The use of stalkerware is one type of abuse (some prefer: intimate partner violence) that a survivor may experience, and can be one of the most pervasive. When giving advice and strategies to victims and survivors of stalkerware or speaking or writing about the subject publicly, it is crucial that you have some basic understanding of domestic abuse, as well-intentioned but ill-informed interventions can put the safety of victims at risk. A good place to learn about this is the website of NNEDV or those of similar organisations in other countries. Below, we list several of the most important safety considerations that must be kept in mind when communicating with stalkerware victims.
Intimate Partner Violence is rooted in power and control that goes far beyond jealousy. Survivors of abuse often feel as if they do not have many choices to leave, to seek help, or to know what to do, because of the control that their abuser often exerts over them. This includes leaving the relationship (or cutting ties with an abusive ex-partner) but also taking full control of their personal devices. Often times, leaving an abusive relationship or trying to take back control can be the most dangerous time for a survivor, and can often lead to violence or an escalation of violence.

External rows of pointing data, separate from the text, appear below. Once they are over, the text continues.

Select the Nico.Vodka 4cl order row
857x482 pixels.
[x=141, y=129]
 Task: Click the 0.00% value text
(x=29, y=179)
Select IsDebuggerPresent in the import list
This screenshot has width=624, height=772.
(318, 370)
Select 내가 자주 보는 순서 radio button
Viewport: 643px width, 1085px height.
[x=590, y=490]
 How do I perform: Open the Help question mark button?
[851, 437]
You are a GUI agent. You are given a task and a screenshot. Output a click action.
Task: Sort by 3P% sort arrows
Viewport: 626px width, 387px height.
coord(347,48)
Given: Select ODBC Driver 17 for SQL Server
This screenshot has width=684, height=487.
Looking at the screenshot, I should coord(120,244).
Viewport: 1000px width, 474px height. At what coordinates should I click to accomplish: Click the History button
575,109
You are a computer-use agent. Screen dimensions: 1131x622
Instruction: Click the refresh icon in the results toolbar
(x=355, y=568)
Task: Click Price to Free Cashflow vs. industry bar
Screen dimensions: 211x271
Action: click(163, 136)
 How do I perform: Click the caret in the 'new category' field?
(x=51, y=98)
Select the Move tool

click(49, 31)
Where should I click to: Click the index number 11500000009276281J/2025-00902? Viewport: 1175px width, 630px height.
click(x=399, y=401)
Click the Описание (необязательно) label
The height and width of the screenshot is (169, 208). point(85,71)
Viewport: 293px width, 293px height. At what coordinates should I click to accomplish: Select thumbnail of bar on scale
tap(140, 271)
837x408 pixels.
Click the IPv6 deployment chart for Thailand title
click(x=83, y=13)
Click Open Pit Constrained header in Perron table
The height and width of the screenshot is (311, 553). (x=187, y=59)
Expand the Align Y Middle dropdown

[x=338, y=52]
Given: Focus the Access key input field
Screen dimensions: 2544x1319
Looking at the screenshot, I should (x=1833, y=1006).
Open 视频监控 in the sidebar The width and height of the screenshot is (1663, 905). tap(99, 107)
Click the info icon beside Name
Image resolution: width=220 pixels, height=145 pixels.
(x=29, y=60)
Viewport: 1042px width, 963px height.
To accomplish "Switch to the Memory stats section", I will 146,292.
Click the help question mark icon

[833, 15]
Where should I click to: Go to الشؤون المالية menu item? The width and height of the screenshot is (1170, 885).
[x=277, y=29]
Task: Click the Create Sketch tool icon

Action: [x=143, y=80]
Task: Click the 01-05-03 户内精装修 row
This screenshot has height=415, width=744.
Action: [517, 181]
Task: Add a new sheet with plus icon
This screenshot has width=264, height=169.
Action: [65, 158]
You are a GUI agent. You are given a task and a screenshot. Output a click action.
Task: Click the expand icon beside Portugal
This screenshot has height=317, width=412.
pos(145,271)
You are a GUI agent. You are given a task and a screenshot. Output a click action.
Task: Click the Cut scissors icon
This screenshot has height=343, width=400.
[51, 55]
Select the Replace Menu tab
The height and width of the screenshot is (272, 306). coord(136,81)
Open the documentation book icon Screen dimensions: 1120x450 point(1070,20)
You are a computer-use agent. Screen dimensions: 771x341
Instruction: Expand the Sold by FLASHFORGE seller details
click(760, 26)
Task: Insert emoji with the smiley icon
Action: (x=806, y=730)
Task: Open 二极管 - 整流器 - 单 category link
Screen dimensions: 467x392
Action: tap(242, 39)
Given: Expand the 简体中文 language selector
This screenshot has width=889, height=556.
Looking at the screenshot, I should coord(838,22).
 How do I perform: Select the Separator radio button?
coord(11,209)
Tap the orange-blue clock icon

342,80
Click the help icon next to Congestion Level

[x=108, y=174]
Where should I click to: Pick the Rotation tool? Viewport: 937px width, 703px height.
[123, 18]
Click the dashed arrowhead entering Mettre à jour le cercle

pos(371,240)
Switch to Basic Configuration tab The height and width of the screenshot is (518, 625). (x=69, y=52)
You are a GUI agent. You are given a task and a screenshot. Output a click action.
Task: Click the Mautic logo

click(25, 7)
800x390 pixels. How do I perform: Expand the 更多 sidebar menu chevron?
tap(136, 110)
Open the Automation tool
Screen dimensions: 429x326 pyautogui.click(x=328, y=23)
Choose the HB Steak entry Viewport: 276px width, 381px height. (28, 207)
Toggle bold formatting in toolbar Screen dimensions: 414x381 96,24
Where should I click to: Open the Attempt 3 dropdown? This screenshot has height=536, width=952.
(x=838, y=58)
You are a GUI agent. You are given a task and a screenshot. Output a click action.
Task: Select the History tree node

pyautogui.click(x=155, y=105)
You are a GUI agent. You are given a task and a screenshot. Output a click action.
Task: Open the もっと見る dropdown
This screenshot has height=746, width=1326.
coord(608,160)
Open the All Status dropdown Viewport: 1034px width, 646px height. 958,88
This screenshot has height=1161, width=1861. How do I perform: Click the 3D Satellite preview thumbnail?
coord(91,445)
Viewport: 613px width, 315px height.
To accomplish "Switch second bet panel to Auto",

Often, survivors share not only a relationship but access to their devices with a partner, especially if they have shared accounts. While it may be good practice to not share a device’s pin code with anyone else, for many survivors it is not safe to refuse.
Security software, such as anti-virus, can play an important role in making a user aware of stalkerware being present on their device, but for many victims, removing the malicious software may not be safe, since abusers may be monitoring them and the abuse could escalate. It is often hard to detect stalkerware and suggesting a security lockdown may not be an easy solution to a complicated problem. This suggestion could also give a false sense of security.
For these reasons, it is important to remember that security software cannot serve as a one-size-fits-all “solution” for individuals who believe that stalkerware is installed on their devices.
If you or your organization are asked directly about “advice” or “suggestions,” you should be upfront: there is no single solution to this nuanced problem. Instead, for those who have questions or want to speak with an advocate, please connect them to the National Domestic Violence hotline or an equivalent organization in your country, and remind them that these resources should be accessed from a safe device.
It is also good to note that the distinction between stalkerware and other methods of tracking mobile phones (such as shared accounts or find-my-phone apps) isn’t always clear to users.
Because stalkerware often includes the ability to track the user’s browsing history and location, urging the user to go to the police, or telling them to visit a website for more information, isn’t always a good idea.
Finally, sometimes stalkerware is grouped together with spyware used by governments to spy on specific individuals (for example NSO’s Pegasus spyware). Though this is a big problem in itself, the methods and techniques available to governments are often considerably more sophisticated than those available to abusers who buy off-the-shelf stalkerware.. Conflating the two could make stalkerware victims and survivors unnecessarily paranoid.